L’inefficacité de l’opération a-t-elle été volontaire ou pas ? Je penche pour la volonté de ne pas trouver de drogue car dans ce cas il aurait été très délicat de gérer la saisie devant une centaine d’enfants. Ou alors, cela aurait été irresponsable.
Quel a été le véritable impact de cette opération ? Les collégiens ont eu la preuve que les gendarmes pouvaient déployer beaucoup de moyens pour chercher de la drogue mais ils ont eu aussi la preuve que ces moyens ont fait chou blanc ! Si jamais un des collégiens était en possession de drogue, les gendarmes se sont ridiculisés devant eux en ne la trouvant pas !
Pour les parents, on peut trouver deux positions : l’approbation de la méthode car une démonstration de force, même inutile, peut sembler une bonne chose, ou la désapprobation justement par la disproportion des forces déployées face à des enfants.

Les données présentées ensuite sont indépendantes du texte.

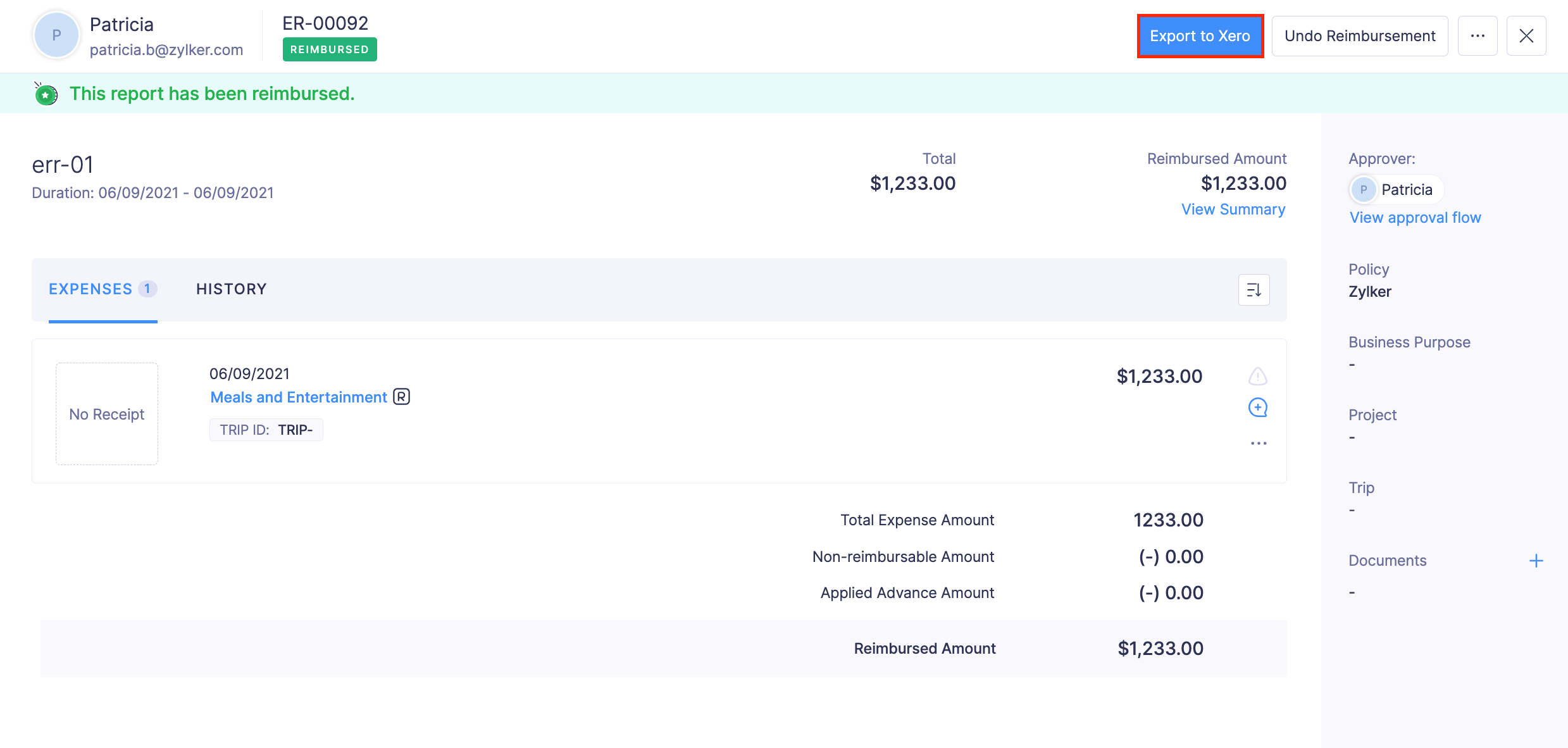Click the reimbursable indicator beside Meals and Entertainment

coord(402,396)
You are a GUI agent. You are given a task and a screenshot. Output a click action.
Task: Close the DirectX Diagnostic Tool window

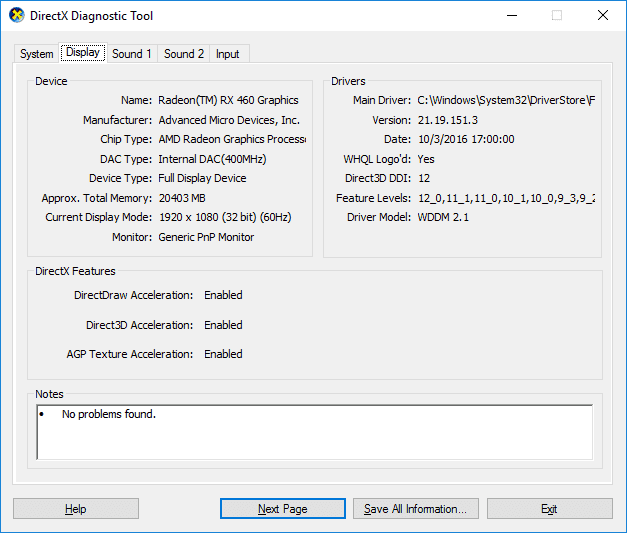coord(603,16)
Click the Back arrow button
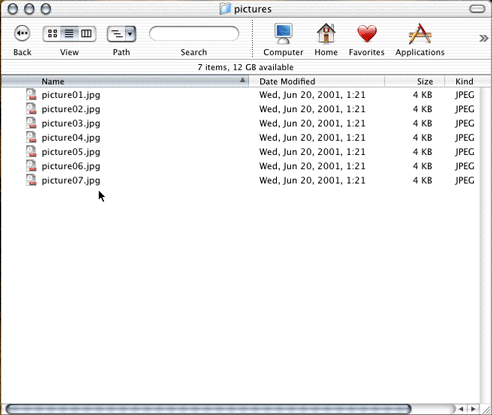 [x=22, y=33]
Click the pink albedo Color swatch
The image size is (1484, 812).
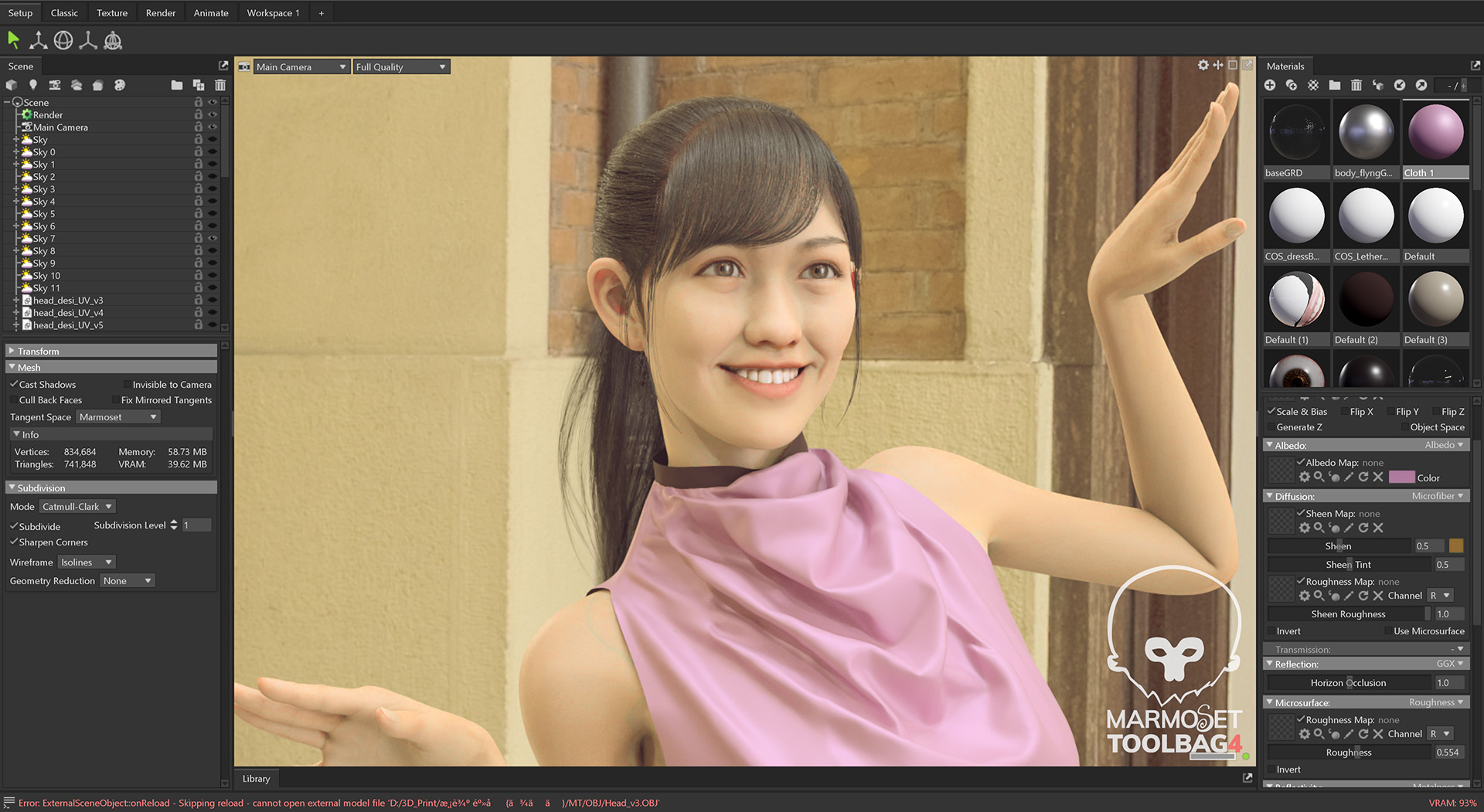tap(1401, 477)
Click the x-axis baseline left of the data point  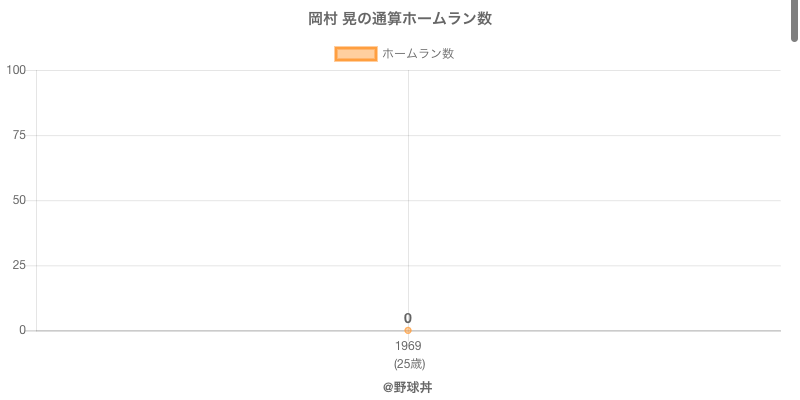click(200, 330)
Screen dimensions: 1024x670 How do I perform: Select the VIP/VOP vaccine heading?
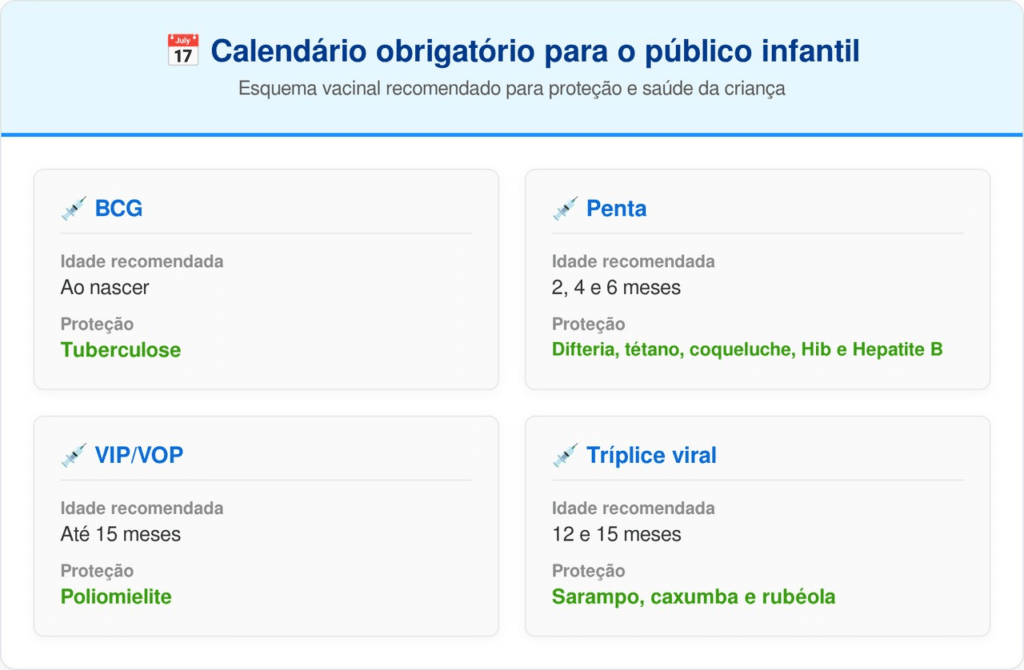coord(139,456)
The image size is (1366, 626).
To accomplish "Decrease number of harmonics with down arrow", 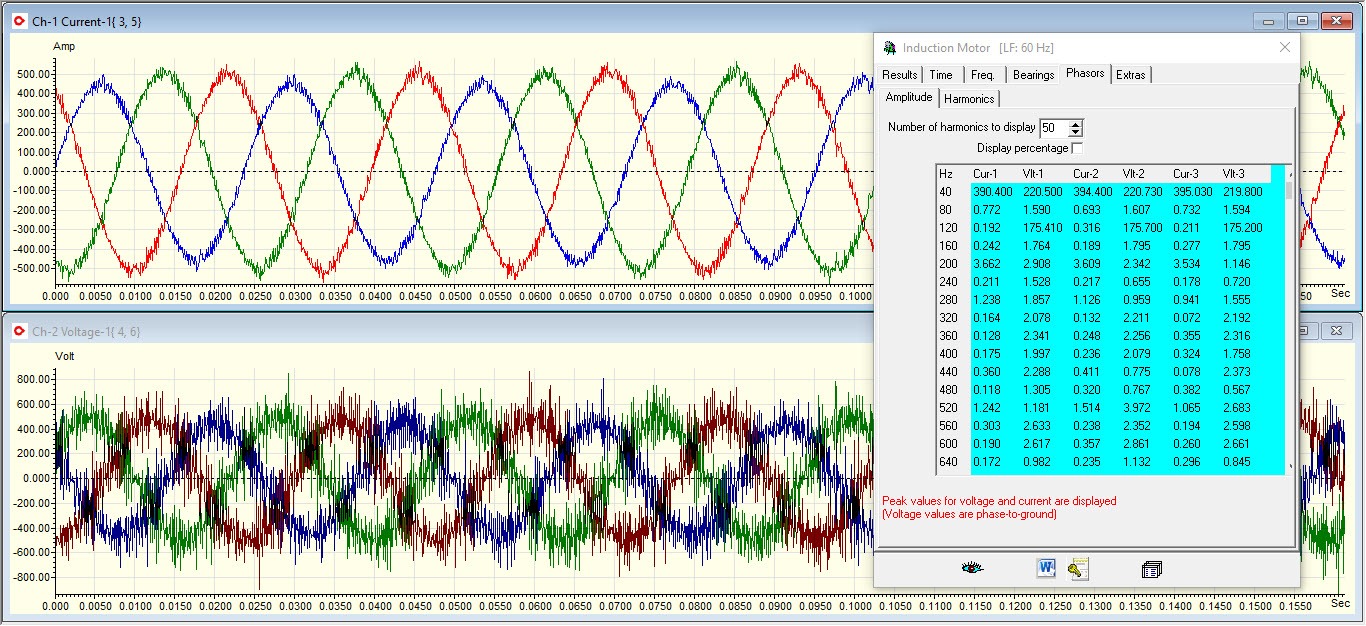I will 1076,132.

Pour l’opinion publique, l’impact recherché est peut-être d’apporter une preuve de l’activité des forces de l’ordre face à la drogue. Peu importe le résultat, le but est peut-être que le public retienne l’image de cinq gendarmes et d’un chien au pied d’un car scolaire.
Je n’ose imaginer que chaque procureur de la République mandate cinq gendarmes et un chien renifleur pour visiter tous les collèges et lycées de France ! Que d’énergie et de moyens dépensés pour un impact des plus douteux…
Avec cette opération ciblée, la France entière sait que les collégiens d’Arthez-de-Béarn ont été dans le collimateur des gendarmes… Les habitants sont sûrement très heureux de cette publicité non désirée pour leur commune. C’est beau la communication événementielle.
Pendant ce temps, les dealers de Pyrénées Atlantique n’ont pas été inquiétés par cette opération, et les collégiens de Arthez-de-Béarn n’en savent probablement pas plus sur les méfaits physiques, psychiques et sociaux de la drogue.